Die US-amerikanische Medienmogulin Oprah Winfrey wird ihre weit über die Grenzen Südafrikas bekannte Privatschule für benachteiligte Mädchen schließen. Die Oprah Winfrey Leadership Academy for Girls in Henley-on-Klip, südlich von Johannesburg, soll demnach offiziell an die südafrikanischen Behörden zurückgegeben werden. Dies gab die BBC unter Berufung auf aktuelle Erklärungen der 72-Jährigen bekannt.

Winfrey, die die Schule 2007 nach jahrelanger Planung und einem Investitionsvolumen von über 40 Millionen US-Dollar eröffnete, begründete den Schritt mit einem strategischen Wandel ihres Bildungskonzepts. Statt in eine einzelne Institution zu investieren, will sie künftig ein breiter angelegtes Stipendienprogramm für Mädchen in ganz Südafrika und Teilen Afrikas unterstützen. Dies ermögliche es, mehr jungen Frauen Zugang zu qualitativ hochwertiger Bildung zu verschaffen.
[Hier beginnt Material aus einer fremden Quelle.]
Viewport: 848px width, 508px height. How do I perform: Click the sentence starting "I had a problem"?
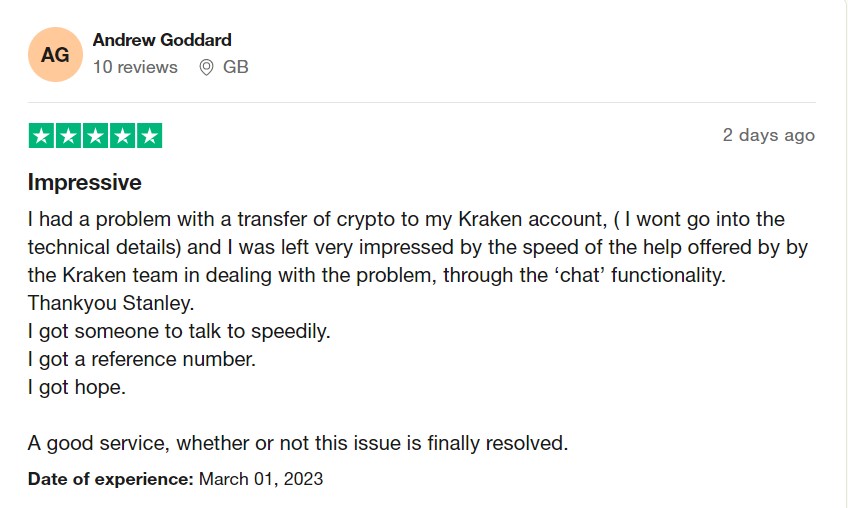(418, 247)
Die Schule nahm seit ihrer Eröffnung Tausende Schülerinnen auf und galt als Vorzeigeprojekt weiblicher Bildung in Afrika. Kritiker hatten in der Vergangenheit jedoch auch immer wieder auf Verwaltungsprobleme und interne Kontroversen hingewiesen. Mit der Umstellung auf ein dezentraleres Fördermodell reagiert Winfrey vermutlich auch auf die sich wandelnden Anforderungen an Bildungshilfe im globalen Süden.

Trotz der Schließung bleibt Winfreys Engagement für Bildung in Südafrika unverändert groß. Ihre Stiftung wird auch weiterhin zahlreiche Bildungsinitiativen fördern, insbesondere im Bereich der Mädchenschulbildung und beruflichen Qualifizierung.